Students reported a wide range of income levels. "140 stated that they had $50 or less per month to spend ... twenty-seven students reported monthly incomes of $80 or more." On average, the respondents spent $1.90 a month on movies, "with Friday the most popular theater-going day."
Men spent nearly $3 a month on dances ("class and organizational"), $1.14 on corsages, and $3.57 at hotels. (These are averages of expenses, not exact prices for those particular services. And housing costs were not summarized.)
"Those who eat in restaurants get by on forty-five cents a day. Students preparing their own meals average $17.56 per month on food expenditures."
Of 265 students answering the question "Do you own a car," 93 replied they did. A suit of clothes, most students reported, cost $30 to $35, a substantial sum if you consider that average total living expense of $60 or less per month.
"Only 30 percent spend money for liquor and the weekly average of students reporting is $2.03, with mixed drinks costing 81 cents, about three a week; whiskey 74 cents, not over four drinks, and 48 cents for beer. No one reported buying wine. Most of the beer is purchased in Berkeley and the 'hard' liquors in Oakland and San Francisco."
In comparison, they averaged $1.37 per month in candy purchases.
Men averaged 90 cents a month on haircuts and barbers; women students averaged $3.09 on hair stylists and manicures.
Finally, "more than 50 percent of the undergraduates said they intend to live in Berkeley or vicinity after graduation."

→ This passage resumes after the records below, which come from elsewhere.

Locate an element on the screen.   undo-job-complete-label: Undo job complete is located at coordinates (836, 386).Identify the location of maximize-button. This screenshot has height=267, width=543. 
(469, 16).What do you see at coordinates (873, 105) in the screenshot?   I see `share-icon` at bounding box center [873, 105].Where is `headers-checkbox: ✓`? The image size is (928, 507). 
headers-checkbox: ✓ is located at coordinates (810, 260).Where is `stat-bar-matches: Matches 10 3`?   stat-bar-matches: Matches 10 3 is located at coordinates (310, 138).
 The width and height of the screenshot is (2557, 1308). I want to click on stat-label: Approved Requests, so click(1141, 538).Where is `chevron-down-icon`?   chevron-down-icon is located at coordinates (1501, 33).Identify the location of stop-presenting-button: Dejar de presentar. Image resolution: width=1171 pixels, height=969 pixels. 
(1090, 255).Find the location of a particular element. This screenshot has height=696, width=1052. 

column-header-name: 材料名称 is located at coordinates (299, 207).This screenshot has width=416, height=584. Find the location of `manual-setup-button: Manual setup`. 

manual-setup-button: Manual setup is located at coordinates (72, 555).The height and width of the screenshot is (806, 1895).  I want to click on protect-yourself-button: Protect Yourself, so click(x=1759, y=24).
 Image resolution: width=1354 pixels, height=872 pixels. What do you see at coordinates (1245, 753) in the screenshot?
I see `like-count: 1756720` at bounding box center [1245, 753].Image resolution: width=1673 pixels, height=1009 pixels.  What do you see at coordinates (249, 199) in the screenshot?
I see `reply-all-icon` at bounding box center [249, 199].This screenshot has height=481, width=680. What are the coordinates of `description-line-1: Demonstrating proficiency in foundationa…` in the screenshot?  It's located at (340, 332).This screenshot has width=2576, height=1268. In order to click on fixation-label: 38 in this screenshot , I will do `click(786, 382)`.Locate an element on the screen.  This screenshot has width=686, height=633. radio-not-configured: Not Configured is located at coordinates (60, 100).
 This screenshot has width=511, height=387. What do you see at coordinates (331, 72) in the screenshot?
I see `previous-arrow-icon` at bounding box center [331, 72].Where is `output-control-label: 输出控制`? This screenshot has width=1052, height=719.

On May 23, 1939, the Berkeley Junior Chamber of Commerce announced plans for "a citywide fuchsia garden contest."
"The contest will be for 'front gardens,' those gardens visible from the street." Winners would receive gift certificates to Berkeley Horticultural Nursery.
"The fuchsia is Berkeley's official flower and the Berkeley Chamber of Commerce wishes to make this contest the outstanding civic event on its spring calendar," said Floyd Talbott, president of the junior Chamber. "Size of the garden and others flowers in the garden will be considered as incidental in the judging."
(Fuchsias -- once one of the gardening glories of our city, where the American Fuchsia Society was founded in 1929 -- received a severe setback in the early 1980s with the arrival of fuchsia gall mites from South America.)
Meanwhile, the Berkeley Garden Club announced on May 24, 1939 that its first Rose Show would be held in the City Council chambers on June 17. A display of roses from the Berkeley Rose Garden was planned, and local gardeners were invited to bring in their own roses for display.
"Berkeley gardens contain many fine roses," the club noted, expressing the wish that the show would become an annual event.
On May 30, 1939, the governor announced that Bay Bridge tolls would probably be cut from 50 cents to 40 cents in the near future. Those 40 cents in 1939 would be equivalent to more than $6.80 today, higher than current Bay Bridge tolls.